The legendary 80-foot Whitbread Maxi, for example, topped the list as one of the notable early entries. The boat is in original and pristine condition and has been continuously maintained by its present Scandinavian owners. Briton Richard Balding’s Swan 60 Fenix was the best placed Swan in last year’s RORC Caribbean 600, and will again be gracing the BVI Spring Regatta as a competitor. Entries in February included competitors from around the world, including Croatia, Holland, Russia, South America and Scandinavia.

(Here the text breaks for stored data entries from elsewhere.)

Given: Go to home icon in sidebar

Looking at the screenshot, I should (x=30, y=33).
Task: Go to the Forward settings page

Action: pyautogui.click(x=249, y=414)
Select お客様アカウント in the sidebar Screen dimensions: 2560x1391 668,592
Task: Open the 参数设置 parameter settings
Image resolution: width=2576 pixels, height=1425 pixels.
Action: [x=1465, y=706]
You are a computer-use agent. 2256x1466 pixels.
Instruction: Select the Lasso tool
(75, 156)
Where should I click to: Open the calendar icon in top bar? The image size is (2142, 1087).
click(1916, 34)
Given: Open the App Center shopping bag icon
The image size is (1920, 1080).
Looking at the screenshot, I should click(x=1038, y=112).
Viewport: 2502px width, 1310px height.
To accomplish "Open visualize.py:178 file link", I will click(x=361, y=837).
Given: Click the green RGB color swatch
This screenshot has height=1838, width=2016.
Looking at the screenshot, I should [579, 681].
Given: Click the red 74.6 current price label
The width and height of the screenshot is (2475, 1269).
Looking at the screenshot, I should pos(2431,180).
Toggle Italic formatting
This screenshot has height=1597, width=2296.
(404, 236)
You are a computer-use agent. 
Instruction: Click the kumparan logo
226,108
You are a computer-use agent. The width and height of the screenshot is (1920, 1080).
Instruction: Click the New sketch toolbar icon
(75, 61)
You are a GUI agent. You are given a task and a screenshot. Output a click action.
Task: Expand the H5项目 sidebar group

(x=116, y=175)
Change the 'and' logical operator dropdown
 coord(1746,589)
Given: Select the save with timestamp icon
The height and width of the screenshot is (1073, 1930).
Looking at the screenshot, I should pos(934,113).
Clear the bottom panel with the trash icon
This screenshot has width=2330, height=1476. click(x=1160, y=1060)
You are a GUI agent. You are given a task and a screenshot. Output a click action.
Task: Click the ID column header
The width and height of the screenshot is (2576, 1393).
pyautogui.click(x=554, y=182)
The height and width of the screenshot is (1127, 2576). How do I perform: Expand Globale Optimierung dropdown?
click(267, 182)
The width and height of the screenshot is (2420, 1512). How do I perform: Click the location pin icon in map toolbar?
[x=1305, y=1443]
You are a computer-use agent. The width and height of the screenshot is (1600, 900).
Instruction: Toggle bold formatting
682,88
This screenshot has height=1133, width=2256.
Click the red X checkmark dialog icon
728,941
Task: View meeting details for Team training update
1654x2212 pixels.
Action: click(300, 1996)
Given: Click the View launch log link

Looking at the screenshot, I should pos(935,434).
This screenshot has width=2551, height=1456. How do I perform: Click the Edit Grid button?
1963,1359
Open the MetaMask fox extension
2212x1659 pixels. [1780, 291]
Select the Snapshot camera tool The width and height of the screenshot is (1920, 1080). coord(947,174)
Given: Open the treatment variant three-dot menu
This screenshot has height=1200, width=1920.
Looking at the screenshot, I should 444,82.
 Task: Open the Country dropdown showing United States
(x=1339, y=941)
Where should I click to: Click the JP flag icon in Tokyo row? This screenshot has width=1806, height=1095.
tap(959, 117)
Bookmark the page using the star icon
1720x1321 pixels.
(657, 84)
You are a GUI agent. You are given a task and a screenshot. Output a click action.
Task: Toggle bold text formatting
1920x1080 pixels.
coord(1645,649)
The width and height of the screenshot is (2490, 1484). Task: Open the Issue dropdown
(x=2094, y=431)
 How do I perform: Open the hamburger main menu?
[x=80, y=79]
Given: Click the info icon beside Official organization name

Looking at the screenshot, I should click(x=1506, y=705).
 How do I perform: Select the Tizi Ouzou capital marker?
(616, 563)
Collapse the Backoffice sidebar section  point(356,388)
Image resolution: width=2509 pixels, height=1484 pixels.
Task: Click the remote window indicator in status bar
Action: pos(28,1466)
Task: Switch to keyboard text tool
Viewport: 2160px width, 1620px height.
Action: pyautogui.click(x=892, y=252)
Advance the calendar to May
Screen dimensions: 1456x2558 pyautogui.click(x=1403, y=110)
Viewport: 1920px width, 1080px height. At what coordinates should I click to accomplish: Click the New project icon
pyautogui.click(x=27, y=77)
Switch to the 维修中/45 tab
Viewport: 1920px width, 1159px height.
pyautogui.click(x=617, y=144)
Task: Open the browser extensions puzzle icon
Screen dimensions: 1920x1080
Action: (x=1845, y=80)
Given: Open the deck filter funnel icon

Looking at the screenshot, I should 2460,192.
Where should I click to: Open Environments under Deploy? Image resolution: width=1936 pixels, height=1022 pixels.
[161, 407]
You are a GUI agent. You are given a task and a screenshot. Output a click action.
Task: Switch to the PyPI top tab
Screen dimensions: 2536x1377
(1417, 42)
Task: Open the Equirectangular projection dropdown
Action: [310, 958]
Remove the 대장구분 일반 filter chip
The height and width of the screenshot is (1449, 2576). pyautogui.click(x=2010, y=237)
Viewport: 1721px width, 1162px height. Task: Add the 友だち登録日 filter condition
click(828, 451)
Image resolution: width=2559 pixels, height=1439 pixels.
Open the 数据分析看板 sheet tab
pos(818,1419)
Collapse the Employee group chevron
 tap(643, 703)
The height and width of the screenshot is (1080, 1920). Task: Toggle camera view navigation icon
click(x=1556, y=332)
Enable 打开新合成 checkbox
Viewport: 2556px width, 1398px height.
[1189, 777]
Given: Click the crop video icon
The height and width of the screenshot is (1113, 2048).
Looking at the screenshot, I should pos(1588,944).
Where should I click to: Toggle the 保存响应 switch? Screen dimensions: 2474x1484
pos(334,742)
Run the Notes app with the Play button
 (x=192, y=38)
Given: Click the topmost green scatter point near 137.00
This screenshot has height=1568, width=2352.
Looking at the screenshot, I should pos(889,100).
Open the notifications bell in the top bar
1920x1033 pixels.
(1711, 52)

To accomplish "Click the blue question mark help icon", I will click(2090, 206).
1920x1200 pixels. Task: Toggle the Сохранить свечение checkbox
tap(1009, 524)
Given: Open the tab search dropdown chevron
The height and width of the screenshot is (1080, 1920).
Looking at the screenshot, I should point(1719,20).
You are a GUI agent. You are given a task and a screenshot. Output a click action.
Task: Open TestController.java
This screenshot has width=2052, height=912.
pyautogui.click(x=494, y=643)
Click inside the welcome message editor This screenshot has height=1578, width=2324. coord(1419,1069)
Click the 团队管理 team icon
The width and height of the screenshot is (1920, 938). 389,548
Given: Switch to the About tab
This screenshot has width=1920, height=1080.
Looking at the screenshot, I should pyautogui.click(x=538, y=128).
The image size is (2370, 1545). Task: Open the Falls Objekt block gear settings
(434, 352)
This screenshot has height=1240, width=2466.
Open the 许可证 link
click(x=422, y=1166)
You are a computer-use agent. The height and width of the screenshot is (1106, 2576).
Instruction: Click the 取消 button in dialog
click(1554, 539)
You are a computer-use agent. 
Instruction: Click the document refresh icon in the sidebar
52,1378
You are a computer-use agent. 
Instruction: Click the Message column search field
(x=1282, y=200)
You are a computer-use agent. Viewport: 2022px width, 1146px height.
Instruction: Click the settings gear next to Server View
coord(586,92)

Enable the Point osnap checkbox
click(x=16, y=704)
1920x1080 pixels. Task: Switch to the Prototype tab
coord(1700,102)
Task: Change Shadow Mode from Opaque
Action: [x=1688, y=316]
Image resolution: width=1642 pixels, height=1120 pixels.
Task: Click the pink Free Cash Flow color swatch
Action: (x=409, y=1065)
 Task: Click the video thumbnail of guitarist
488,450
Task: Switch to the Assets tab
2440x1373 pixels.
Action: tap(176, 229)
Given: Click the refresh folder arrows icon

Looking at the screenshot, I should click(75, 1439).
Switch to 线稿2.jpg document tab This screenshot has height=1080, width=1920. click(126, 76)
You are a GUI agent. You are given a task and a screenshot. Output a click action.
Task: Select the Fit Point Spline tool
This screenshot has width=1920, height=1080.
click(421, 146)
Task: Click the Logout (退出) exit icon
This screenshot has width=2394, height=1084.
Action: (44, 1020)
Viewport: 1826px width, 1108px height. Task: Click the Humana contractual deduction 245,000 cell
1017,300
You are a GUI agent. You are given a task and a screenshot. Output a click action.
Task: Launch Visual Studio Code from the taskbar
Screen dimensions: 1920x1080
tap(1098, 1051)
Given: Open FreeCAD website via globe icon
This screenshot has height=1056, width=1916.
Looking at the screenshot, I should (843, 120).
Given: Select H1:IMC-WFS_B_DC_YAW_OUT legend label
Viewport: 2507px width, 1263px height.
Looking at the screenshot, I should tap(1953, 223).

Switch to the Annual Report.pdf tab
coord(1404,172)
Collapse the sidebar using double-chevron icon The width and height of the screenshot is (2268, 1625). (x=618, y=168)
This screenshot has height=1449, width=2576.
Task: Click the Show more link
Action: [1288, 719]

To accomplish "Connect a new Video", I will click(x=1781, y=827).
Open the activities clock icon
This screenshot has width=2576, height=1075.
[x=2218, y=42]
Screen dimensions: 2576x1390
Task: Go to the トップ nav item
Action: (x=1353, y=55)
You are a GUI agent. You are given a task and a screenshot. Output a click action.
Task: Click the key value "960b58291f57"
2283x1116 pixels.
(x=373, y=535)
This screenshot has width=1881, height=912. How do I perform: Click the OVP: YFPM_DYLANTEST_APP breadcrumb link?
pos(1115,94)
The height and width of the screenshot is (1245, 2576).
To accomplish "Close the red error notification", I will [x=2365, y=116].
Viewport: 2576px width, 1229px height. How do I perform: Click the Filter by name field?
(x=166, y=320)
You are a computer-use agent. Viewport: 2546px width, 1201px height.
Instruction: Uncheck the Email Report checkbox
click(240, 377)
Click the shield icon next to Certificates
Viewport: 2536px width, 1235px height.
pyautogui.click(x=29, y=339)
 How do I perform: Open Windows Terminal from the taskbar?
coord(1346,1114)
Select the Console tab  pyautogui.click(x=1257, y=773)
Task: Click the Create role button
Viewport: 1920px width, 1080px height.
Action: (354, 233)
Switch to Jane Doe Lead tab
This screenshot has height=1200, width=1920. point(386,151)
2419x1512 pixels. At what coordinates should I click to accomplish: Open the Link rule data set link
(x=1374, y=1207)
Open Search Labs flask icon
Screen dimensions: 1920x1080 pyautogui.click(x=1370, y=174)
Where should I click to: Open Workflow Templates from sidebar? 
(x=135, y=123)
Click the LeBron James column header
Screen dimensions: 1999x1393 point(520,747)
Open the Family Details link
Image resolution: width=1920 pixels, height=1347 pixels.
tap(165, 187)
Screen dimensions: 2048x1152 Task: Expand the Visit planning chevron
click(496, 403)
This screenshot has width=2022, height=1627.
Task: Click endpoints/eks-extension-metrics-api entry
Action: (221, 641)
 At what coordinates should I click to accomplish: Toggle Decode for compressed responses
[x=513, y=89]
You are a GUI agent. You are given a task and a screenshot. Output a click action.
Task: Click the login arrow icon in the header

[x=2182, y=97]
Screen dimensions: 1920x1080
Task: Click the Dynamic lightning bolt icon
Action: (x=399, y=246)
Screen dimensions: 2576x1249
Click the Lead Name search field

The BVI Spring Regatta draws a varied list of competitors, from high performance fleet racers and match racing skippers. The GILL BVI International Match Racing Championship, an ISAF Grade 3 event, will take place with the help of Chicago Match Racing Centre Coordinator Mary Anne Ward. The event has attracted an international field of eight teams. Lead sponsor GILL is gearing up to bring participants new blocks and gear to provide the highest level of competition.

This year, the BVI Spring Regatta will host the third edition of the International Yacht Club Challenge. Racing in one-design Sunsail yachts, the victor will win the generous prize of a week’s charter. Multiple bareboat classes from a range of yachts are available from regatta partner the Moorings, ranging in size from 37 to 55 feet. Easy access to charter options provide traveling racers of all levels the option to participate without having to ship or drive their vessels hundreds or thousands of miles to the event. The yearly event fuels the local economy, generating some $3 million annually, according to regatta Director Judy Petz.

Across the board, fine sailing conditions are expected to be the main draw to both acclaimed regattas; packed parties at tropical locales keep revelers coming back. Some might note that residents living in the Virgin Islands are quite spoiled, especially this time of the year, with two renowned regattas falling in succession. Without getting too big a head, it’s safe to say that the Virgin Islands is the ideal place to call home during this time of the year.